→ To do:
1. From the text on chastity belts, list every physical feature the author gives for the steel chastity belt bought in 2004.
2. Carry the text on chastity belts and birthing girdles further, picking up after its final sentence.
Text provided Start Marker
Chastity belts and birthing girdles
By Lesley Smith
Journal of Family Planning and Reproductive Health Care, Vol.33:4 (2007)
Introduction: Chastity belts have been the subject of schoolroom and music hall humour for as long as most of us can remember. But did they really exist and for the purpose suggested?
My research started in 2004 with the purchase of a steel chastity belt. Made of solid steel with sharp spikes on the groin area, padlock plus key and with decorative toilet arrangements, my chastity belt is everything one could wish for in imagined medieval chastity.
The very appearance of this object raises eyebrows and causes much hilarity in my lectures, even in the most scholarly medical circles. I also remember having some explaining to do to security personnel at East Midlands Airport a few years ago, on my way to speak at an international sexual health conference in Edinburgh. Laughter is an appropriate response because I have reason to believe that chastity belts in this form are just a joke: a bawdy joke that seems mostly Victorian or Edwardian in origin as, indeed, is my chastity belt, which was manufactured no earlier than 1900.
Text provided End Marker
Provided data Start Marker
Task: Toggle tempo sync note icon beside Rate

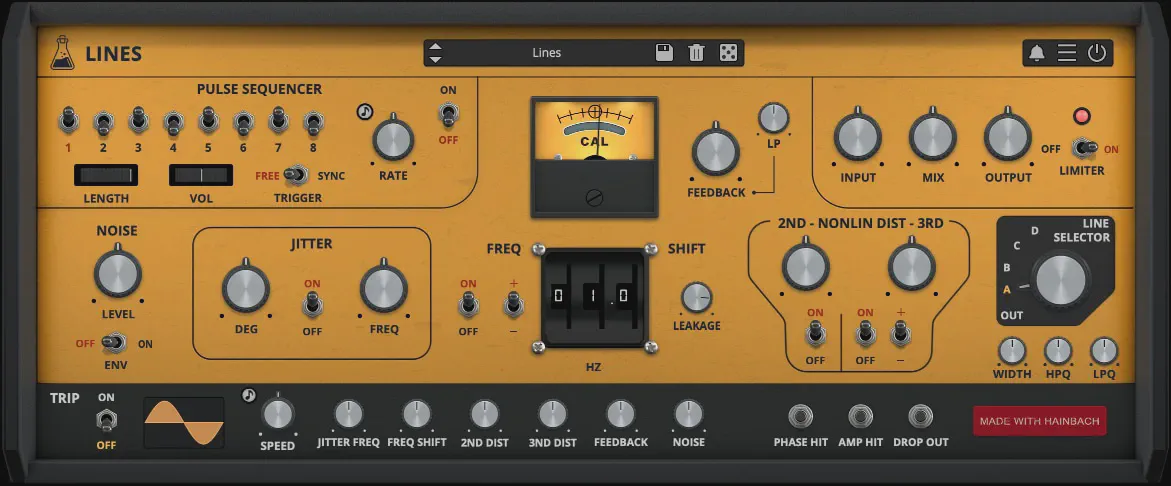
Provided data End Marker
→ Written responses:
1.
- Made of solid steel
- Sharp spikes on the groin area
- A padlock plus key
- Decorative toilet arrangements

2.
One medieval writer, Geoffrey Chaucer, must take some of the responsibility, as he refers to a “chastity belt” in The Miller’s Tale. Many of the stories told on the road to Canterbury are full of bawdy humour and adultery. A chastity belt fits in wonderfully well amongst the lust and marital strife. Chaucer is an author rarely found on school curricula nowadays, but in the Victorian era his books were a key element in studying the English language, so it is hardly surprising that the chastity belt seems to have entered the music hall around about that time.